Despite having its own nomenclature, such as naming the callable objects generating the HTTP responses "views", the core Django framework can be seen as an MVC architecture. It consists of an object–relational mapper (ORM) that mediates between data models (defined as Python classes) and a relational database ("Model"), a system for processing HTTP requests with a web templating system ("View"), and a regular-expression-based URL dispatcher ("Controller").

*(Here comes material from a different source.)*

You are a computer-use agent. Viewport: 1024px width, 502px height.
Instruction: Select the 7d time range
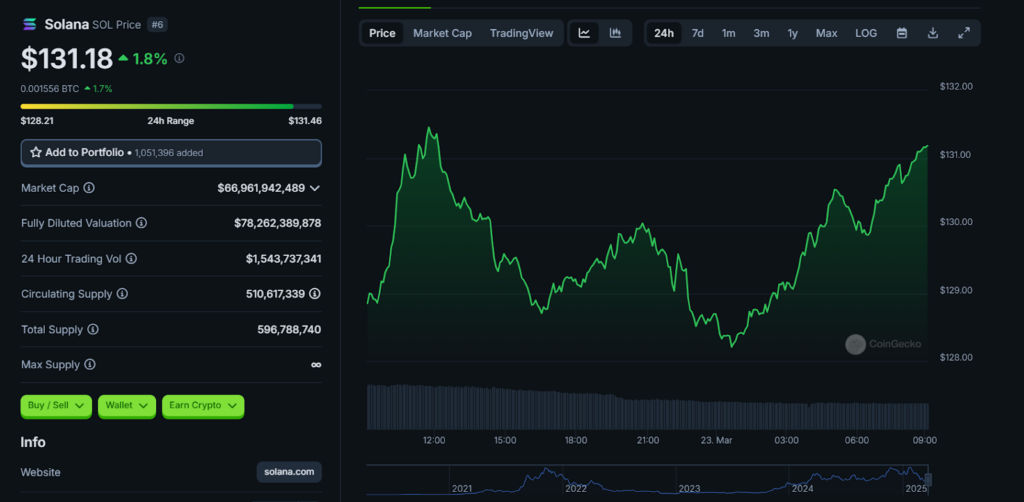click(697, 33)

Also included in the core framework are:
- a lightweight and standalone web server for development and testing
- a form serialization and validation system that can translate between HTML forms and values suitable for storage in the database
- a template system that utilizes the concept of inheritance borrowed from object-oriented programming
- a caching framework that can use any of several cache methods
- support for middleware classes that can intervene at various stages of request processing and carry out custom functions
- an internal dispatcher system that allows components of an application to communicate events to each other via pre-defined signals
- an internationalization system, including translations of Django's own components into a variety of languages
- a serialization system that can produce and read XML and/or JSON representations of Django model instances
- a system for extending the capabilities of the template engine
- an interface to Python's built-in unit test framework

===Bundled applications===
The main Django distribution also bundles a number of applications in its "contrib" package, including:
- an extensible authentication system
- the dynamic administrative interface
- tools for generating RSS and Atom syndication feeds
- a "Sites" framework that allows one Django installation to run multiple websites, each with their own content and applications
- tools for generating Sitemaps
- built-in mitigation for cross-site request forgery, cross-site scripting, SQL injection, password cracking and other typical web attacks, most of them turned on by default
- a framework for creating geographic information system (GIS) applications

===Extensibility===

Django's configuration system allows third-party code to be plugged into a regular project, provided that it follows the reusable app conventions. More than 5000 packages are available to extend the framework's original behavior, providing solutions to issues the original tool didn't tackle: registration, search, API provision and consumption, CMS, etc.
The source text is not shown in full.